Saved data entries
'''
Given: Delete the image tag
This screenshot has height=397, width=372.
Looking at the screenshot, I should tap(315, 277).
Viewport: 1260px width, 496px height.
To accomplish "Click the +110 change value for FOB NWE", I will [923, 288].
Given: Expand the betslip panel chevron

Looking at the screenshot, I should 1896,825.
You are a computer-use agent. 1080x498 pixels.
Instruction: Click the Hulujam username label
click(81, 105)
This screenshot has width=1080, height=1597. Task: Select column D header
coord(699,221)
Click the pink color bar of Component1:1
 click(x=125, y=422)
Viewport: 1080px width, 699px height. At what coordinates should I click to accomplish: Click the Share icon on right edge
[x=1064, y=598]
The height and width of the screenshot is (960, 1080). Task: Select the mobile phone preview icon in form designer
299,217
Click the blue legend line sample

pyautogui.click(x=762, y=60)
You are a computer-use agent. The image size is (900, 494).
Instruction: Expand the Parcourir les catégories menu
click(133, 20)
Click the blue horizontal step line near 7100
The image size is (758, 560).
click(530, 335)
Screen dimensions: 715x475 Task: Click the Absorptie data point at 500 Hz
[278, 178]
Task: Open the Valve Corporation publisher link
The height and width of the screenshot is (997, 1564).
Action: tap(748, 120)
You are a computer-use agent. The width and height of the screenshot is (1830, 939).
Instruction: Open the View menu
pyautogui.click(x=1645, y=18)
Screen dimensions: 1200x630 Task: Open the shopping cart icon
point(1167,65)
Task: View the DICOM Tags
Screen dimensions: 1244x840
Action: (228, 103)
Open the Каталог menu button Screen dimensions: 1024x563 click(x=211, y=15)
'''
**Your goal**
For each line above that contains the word "agent", copy that line.

**Solution to the problem**
You are a computer-use agent. 1080x498 pixels.
You are a computer-use agent. The image size is (900, 494).
You are a computer-use agent. The width and height of the screenshot is (1830, 939).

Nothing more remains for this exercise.